The structure and form of information within notices varies based on the actors involved and the availability of information to them. For example, notices sent between Processors and Controllers have differences in terms of the information they communicate and its use in assessments. The processor's data breach assessment may be unaware about the exact nature of data or the extent of data subjects affected, which also limits the identification of impacts. Similarly, notices sent to the data subjects do not have detailed assessments about the breach, but instead will only provide a subset of the total information, and will typically include contextual information such as what measures the data subjects should take in order to safeguard themselves.
The concept risk:DataBreach
represents the event of a data breach. It is a subtype of dpv:Risk
to denote the common use and reference of referring to "risk of data breach". This allows risk assessment and management concepts to be applied to data breaches, and to associate consequences and impacts arising from it.
The temporal properties associated with a breach include its occurrence i.e. when the breach started and ended - as its duration. This is indicated using the relation dct:temporal
to specify the start (if known) and end (if known). If both are not available, then dpv:NotAvailable
is used as the value. There can be more than one duration for the same breach, for example to represent three different non-continuous events considered a part of a single data breach incident. Whether to represent this as a single or three different breaches is a contextual choice and decision. For example, where the three events accessed different data or systems or need different mitigation measures - it may be sensible to treat them as separate breaches.
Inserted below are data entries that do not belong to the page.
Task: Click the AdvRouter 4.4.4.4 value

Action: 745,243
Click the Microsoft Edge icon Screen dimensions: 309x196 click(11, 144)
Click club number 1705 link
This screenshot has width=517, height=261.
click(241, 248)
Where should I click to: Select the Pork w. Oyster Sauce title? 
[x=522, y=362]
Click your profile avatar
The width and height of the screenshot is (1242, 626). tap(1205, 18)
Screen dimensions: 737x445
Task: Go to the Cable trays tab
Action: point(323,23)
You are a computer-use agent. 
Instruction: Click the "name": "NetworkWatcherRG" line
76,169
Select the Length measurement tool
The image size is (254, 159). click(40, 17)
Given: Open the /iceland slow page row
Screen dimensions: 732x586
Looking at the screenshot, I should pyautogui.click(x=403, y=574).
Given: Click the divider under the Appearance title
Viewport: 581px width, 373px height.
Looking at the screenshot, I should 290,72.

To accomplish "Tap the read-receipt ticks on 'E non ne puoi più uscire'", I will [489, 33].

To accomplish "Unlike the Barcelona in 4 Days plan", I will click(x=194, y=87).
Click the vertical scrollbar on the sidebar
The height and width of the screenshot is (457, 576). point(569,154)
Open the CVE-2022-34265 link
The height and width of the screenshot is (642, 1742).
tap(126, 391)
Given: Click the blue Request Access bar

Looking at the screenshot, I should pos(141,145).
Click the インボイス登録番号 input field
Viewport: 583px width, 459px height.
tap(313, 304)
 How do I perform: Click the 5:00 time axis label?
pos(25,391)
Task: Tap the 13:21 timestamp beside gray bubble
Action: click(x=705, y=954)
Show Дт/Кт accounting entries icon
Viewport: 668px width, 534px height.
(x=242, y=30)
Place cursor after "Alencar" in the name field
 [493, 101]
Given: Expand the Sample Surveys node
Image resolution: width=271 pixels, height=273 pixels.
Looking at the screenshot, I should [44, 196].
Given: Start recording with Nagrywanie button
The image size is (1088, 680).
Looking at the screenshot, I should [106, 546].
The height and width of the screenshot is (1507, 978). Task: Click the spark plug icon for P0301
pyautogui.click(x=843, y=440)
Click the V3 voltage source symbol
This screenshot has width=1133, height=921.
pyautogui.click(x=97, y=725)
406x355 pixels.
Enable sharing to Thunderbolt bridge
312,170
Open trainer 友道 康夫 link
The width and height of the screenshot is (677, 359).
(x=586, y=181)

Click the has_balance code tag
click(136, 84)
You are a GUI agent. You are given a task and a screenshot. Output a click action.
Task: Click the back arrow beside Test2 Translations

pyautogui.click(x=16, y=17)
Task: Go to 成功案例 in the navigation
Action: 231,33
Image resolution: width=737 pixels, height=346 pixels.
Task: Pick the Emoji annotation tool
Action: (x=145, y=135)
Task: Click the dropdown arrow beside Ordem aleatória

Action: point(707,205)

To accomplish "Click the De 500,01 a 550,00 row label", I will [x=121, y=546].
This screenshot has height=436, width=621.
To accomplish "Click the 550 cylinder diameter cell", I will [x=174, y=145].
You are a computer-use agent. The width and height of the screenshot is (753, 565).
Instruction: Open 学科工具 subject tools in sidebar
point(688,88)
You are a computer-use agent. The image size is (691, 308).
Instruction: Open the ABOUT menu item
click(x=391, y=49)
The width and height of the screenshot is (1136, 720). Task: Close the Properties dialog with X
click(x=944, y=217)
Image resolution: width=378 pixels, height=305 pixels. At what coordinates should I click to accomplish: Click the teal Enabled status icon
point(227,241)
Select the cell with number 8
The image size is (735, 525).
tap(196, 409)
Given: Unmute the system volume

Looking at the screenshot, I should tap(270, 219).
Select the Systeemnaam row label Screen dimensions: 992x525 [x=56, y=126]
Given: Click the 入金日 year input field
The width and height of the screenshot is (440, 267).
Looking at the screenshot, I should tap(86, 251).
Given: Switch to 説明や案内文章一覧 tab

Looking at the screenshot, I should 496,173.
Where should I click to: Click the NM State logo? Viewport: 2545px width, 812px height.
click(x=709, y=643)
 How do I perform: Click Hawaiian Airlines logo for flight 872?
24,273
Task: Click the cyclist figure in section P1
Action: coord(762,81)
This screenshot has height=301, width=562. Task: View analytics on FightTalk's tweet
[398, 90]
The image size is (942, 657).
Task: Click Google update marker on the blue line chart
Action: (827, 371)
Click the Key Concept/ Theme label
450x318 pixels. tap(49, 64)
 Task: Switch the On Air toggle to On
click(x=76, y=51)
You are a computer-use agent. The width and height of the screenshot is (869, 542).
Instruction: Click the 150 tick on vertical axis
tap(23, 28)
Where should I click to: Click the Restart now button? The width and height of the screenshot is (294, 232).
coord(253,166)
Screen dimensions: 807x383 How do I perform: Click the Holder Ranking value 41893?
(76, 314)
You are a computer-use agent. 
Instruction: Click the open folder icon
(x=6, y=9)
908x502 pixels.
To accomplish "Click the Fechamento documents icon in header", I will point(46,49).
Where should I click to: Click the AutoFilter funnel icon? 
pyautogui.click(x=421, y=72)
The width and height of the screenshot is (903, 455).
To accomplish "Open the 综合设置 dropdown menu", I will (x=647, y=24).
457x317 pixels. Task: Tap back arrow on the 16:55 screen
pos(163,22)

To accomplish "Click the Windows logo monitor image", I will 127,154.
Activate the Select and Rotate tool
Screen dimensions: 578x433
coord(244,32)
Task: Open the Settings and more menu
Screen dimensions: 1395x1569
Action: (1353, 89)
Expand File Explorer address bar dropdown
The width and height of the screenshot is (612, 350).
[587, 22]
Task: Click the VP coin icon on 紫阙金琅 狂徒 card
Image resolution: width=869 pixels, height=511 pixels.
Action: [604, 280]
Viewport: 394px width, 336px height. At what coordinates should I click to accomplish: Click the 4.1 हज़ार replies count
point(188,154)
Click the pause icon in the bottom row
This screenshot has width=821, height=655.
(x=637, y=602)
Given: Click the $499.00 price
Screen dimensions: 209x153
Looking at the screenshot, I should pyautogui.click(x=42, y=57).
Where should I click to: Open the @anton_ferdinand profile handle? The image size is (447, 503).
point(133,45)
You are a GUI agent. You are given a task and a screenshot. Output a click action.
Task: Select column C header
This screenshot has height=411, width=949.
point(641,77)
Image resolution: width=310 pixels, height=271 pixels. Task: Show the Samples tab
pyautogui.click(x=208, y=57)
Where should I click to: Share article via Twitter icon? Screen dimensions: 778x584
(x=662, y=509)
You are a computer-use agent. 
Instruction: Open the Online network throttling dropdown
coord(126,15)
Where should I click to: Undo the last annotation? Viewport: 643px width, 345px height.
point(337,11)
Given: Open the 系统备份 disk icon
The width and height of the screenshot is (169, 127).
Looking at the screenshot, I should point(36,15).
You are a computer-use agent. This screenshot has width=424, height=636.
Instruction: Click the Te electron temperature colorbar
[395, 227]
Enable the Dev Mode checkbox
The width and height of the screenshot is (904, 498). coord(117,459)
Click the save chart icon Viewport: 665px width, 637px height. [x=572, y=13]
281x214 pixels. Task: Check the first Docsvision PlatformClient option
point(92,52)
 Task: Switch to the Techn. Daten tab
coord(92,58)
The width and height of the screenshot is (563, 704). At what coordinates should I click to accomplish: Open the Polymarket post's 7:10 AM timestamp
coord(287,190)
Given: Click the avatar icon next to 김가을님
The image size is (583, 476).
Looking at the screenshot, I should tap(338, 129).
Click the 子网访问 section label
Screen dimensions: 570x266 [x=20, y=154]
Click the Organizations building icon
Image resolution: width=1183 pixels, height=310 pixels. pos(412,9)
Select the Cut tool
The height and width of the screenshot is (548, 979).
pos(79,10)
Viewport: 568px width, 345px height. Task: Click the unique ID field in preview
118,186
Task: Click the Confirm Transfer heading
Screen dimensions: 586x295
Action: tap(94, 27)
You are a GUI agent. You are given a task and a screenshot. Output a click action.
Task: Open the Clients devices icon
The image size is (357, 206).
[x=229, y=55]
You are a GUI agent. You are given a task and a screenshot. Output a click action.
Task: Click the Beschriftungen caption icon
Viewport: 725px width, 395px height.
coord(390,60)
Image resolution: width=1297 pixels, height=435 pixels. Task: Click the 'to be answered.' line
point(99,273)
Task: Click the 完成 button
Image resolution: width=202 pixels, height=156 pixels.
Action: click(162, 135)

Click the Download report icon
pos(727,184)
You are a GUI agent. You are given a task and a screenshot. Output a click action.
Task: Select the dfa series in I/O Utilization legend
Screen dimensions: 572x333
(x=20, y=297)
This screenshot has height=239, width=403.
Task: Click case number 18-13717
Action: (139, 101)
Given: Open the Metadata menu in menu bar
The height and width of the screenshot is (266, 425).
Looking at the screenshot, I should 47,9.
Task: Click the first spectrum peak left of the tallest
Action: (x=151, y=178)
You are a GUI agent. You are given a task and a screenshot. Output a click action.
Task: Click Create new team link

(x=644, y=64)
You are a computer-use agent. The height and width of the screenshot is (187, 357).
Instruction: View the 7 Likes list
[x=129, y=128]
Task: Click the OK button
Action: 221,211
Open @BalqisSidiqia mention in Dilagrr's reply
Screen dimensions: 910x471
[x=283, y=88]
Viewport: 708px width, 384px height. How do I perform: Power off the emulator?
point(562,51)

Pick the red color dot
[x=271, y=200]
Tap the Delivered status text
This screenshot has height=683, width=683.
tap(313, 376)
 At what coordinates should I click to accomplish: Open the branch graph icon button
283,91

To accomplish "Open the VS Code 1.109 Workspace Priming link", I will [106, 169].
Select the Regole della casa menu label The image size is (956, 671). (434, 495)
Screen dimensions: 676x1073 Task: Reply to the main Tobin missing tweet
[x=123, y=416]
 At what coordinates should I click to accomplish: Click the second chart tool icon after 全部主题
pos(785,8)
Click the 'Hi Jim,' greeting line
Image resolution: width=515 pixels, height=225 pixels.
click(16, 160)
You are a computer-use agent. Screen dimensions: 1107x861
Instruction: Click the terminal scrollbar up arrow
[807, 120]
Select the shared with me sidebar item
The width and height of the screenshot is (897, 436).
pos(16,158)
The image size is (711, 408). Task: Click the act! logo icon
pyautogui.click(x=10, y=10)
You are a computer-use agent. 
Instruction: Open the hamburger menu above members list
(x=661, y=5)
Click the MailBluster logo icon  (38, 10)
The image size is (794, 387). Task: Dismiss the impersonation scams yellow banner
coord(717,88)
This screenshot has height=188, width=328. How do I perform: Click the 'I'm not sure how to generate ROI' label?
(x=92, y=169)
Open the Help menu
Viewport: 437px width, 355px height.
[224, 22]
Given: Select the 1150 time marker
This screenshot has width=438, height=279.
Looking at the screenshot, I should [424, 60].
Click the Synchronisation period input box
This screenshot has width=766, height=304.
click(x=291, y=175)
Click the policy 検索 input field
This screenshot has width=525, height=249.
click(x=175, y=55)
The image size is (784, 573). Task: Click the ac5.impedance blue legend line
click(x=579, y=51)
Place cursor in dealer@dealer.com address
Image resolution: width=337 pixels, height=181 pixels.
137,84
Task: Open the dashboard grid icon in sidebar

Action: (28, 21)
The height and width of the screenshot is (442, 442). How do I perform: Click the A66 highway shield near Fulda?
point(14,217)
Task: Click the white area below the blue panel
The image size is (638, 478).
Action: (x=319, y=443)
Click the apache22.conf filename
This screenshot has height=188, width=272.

The concepts for representing risk assessment in the context of data breach is currently being discussed. Its outcomes need to be integrated in this document in terms of the specified concepts and their usage in examples.
The 'source' of a breach is the event which led to the breach taking place. It is represented using the concept dpv:RiskSource
and associated with the breach using dpv:hasRiskSource
relation. An example of a source of data breach is where an employee left their office computer unattended without locking it. The lack of security in securing office machines is a vulnerability, represented using the concept risk:Vulnerability
and associated using the relation risk:hasVulnerability
. Vulnerabilities represent a weakness or limitation that was exploited in order to create the risk source event which then leads to the data breach. Vulnerabilities are not necessary for a risk source to realise, for example an accident can occur without a vulnerability.
The 'cause' of a breach is the actor or agent that caused the breach to take place through intentional or unintentional means, and regardless of malicious intent or accidents. It is represented by risk:ThreatActor
and associated using risk:hasThreatActor
In the above case of an unattended office computer, the threat actor is whomever accessed the system after the employee left - this could be another employee, a cleaner, or an external person entering the premises. The existence of an actor is not a necessity for a breach to take place. For example, a disk drive containing sensitive data being thrown away is considered a data breach regardless of whether anyone actually accesses the data on it or not.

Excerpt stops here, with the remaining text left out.